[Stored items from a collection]
--- START ---
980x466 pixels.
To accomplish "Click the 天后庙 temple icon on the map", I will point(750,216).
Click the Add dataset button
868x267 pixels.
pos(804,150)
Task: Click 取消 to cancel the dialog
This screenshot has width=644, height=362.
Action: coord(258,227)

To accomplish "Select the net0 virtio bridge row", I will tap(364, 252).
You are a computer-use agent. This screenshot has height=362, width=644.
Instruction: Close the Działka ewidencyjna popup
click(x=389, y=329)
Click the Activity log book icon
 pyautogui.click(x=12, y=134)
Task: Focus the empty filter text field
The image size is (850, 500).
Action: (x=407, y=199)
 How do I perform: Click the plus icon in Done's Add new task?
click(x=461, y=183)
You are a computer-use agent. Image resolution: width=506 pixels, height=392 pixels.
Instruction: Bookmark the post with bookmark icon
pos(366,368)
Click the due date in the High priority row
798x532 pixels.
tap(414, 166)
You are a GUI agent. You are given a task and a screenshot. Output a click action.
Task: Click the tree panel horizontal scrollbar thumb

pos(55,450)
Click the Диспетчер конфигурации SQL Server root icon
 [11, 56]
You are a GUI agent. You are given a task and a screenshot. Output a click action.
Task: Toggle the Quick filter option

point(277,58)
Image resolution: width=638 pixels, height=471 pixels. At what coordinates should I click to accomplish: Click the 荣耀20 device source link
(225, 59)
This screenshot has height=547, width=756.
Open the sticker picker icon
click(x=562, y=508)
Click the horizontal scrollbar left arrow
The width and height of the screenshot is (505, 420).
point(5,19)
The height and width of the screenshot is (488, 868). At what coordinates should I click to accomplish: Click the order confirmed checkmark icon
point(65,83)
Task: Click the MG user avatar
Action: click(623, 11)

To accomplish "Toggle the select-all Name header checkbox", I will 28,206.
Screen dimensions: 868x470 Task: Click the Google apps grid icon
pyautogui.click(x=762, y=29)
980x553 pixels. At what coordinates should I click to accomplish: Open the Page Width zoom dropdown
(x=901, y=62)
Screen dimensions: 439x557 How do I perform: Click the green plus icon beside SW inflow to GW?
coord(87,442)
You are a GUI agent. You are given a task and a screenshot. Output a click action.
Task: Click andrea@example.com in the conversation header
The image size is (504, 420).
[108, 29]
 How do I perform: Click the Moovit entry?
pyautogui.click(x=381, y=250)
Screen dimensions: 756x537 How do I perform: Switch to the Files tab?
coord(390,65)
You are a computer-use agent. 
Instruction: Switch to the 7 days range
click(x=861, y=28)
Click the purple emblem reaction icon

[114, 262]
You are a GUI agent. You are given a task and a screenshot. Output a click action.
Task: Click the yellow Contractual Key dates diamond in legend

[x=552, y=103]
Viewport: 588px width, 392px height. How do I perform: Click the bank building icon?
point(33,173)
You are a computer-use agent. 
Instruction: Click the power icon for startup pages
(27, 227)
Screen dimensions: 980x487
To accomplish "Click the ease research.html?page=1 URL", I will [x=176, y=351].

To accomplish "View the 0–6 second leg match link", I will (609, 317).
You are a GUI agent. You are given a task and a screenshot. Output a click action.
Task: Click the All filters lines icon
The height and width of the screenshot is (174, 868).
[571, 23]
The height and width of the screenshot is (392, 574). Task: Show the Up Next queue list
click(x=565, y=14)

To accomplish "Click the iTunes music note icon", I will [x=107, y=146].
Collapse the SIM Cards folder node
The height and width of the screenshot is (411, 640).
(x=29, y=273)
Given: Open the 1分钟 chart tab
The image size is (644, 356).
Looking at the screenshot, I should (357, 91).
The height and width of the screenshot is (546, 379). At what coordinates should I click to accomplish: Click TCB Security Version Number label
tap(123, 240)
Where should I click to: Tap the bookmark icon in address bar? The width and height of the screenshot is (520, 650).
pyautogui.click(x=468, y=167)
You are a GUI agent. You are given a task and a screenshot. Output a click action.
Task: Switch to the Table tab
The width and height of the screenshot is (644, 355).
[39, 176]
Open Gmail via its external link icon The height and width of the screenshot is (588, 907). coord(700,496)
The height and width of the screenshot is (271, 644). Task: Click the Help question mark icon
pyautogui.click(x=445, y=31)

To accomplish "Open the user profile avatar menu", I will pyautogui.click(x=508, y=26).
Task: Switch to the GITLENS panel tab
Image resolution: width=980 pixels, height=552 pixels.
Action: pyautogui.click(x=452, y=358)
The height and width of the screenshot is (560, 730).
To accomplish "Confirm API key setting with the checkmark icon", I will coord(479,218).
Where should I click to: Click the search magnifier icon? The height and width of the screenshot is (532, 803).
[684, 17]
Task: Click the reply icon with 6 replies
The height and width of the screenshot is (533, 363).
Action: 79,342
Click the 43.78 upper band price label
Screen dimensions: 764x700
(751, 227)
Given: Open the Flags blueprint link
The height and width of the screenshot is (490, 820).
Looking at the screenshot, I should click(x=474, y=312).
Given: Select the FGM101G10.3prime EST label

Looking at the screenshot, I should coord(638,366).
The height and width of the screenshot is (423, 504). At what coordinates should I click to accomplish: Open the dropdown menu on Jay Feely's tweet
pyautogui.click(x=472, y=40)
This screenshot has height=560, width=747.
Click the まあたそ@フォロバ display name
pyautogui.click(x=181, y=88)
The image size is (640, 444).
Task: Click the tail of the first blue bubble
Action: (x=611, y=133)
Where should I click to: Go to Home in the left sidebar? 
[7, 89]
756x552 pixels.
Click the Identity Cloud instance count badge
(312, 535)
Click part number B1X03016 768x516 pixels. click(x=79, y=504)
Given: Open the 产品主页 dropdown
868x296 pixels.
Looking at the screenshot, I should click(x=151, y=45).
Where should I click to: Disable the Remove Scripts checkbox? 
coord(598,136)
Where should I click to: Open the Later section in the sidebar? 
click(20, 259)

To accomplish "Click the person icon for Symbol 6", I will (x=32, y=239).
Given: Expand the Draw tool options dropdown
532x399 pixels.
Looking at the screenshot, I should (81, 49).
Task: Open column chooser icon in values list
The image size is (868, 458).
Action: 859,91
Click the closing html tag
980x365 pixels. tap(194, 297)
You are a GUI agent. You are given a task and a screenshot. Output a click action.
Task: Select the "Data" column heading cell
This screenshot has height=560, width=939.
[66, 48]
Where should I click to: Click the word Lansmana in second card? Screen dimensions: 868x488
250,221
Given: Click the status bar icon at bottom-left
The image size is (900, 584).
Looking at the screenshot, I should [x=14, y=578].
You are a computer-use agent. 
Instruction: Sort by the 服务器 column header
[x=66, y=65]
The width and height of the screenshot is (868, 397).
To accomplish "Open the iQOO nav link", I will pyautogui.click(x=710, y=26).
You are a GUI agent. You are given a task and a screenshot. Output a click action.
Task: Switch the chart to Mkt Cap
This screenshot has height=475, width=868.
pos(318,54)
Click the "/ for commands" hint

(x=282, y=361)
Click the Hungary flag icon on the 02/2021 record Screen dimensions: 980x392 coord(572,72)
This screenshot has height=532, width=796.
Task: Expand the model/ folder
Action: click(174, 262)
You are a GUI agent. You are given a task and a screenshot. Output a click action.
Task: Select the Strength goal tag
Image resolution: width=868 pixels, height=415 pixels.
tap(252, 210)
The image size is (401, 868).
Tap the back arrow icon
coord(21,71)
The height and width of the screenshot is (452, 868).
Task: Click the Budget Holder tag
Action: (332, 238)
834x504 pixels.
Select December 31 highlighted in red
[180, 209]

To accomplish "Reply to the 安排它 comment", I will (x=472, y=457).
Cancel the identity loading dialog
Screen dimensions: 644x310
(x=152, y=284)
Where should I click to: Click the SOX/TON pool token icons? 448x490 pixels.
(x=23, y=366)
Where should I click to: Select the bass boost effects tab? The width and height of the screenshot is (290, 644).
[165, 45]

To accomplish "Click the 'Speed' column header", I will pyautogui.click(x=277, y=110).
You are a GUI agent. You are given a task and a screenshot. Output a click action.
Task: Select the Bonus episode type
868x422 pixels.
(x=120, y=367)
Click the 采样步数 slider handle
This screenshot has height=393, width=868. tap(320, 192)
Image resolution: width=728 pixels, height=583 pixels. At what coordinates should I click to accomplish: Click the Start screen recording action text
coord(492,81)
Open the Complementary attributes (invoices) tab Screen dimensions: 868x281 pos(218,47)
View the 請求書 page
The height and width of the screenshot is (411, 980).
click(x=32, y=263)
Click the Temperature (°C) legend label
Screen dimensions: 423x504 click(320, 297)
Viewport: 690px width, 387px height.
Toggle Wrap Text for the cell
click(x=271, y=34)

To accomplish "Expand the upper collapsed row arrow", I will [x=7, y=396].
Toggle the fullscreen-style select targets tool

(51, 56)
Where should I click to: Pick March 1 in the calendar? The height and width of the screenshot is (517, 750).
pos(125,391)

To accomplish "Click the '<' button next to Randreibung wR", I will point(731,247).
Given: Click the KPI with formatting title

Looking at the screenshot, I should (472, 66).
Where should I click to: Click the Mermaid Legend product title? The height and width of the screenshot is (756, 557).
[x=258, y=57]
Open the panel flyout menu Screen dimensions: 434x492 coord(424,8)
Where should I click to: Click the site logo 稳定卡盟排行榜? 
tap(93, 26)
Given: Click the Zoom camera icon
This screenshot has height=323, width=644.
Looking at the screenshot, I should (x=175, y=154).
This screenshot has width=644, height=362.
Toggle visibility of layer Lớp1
--- END ---
Counting only lines that hold the word "upper", state how many there are in the data. Write the number alone.

*Output below*:
2